Saat ini krisis energi, pangan, dan  lingkungan mengkhawatirkan masyarakat dunia. Berdasarkan Annual Report WWF Global Tahun 2014, selama lebih dari 40 tahun, tuntutan manusia terhadap alam telah melebihi ambang yang dapat dipulihkan kembali oleh planet ini. Kita membutuhkan 1,5 kali planet bumi dari yang ada sekarang untuk pemenuhan  kebutuhan gaya hidup kita terhadap alam.  Kita telah  mengeksploitasi sumber daya alam dan tentu akan lebih sulit untuk menopang kebutuhan generasi mendatang. Efek ganda dari meningkatnya populasi manusia dan tingginya jejak ekologis per kapita akan melipatgandakan tekanan yang kita berikan pada sumber daya kita. Konsekuensi lanjutannya yaitu sumber daya berkurang dan limbah terakumulasi lebih cepat daripada yang dapat didaur ulang, contohnya meningkatnya konsentrasi karbon di atmosfer.
Karbon dari pembakaran bahan bakar fosil telah menjadi komponen dominan jejak ekologis manusia selama lebih dari setengah abad dan masih tetap dalam kecenderungan yang meningkat.
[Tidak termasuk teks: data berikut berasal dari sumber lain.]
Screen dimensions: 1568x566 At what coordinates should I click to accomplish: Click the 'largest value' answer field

Pada tahun 1961, karbon hanya sebesar 36% dari keseluruhan jejak kita, akan tetapi pada tahun 2010 menjadi sebesar 53% (WWF Living Planet Report, 2014).
Negara-negara dengan tingkat pembangunan manusia yang tinggi cenderung memiliki jejak ekologis yang juga lebih tinggi. Tantangan bagi negara-negara tersebut adalah bagaimana caranya meningkatkan pembangunan manusia mereka, sekaligus menjaga jejaknya agar tetap rendah untuk mencapai tingkat yang berkelanjutan secara global. Menghadapi tantangan krisis global, Belanda melakukan inovasi dengan mengembangkan teknologi untuk memanfaatkan potensi mikroalga yang ada di 18,41% luas perairannya.
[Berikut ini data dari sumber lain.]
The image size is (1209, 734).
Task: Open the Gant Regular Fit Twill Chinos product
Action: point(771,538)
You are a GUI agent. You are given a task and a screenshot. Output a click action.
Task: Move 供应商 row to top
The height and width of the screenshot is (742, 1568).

Disadari atau tidak, beberapa peneliti meyakini bahwa dengan teknologi mikroalga, ketiga sumber bencana massal itu bakal dipecahkan oleh sel kecil tersebut. Mikroalga memiliki potensi sebagai bahan baku penghasil energi. Tidak dipungkiri bahwa pertumbuhan  mikroalga lebih cepat dari tumbuhan tingkat tinggi yang dapat menghasilkan minyak, seperti jagung, kedelai, kelapa sawit, dan bunga matahari untuk menghasilkan biofuel. Selain itu mikroalga tidak membutuhkan banyak lahan dan air untuk pertumbuhannya. Hal yang lebih baik, mikroalga tidak menghasilkan limbah yang berdampak buruk bagi lingkungan, sehingga tidak mempengaruhi kualitas air yang telah digunakan sebagai pertumbuhan.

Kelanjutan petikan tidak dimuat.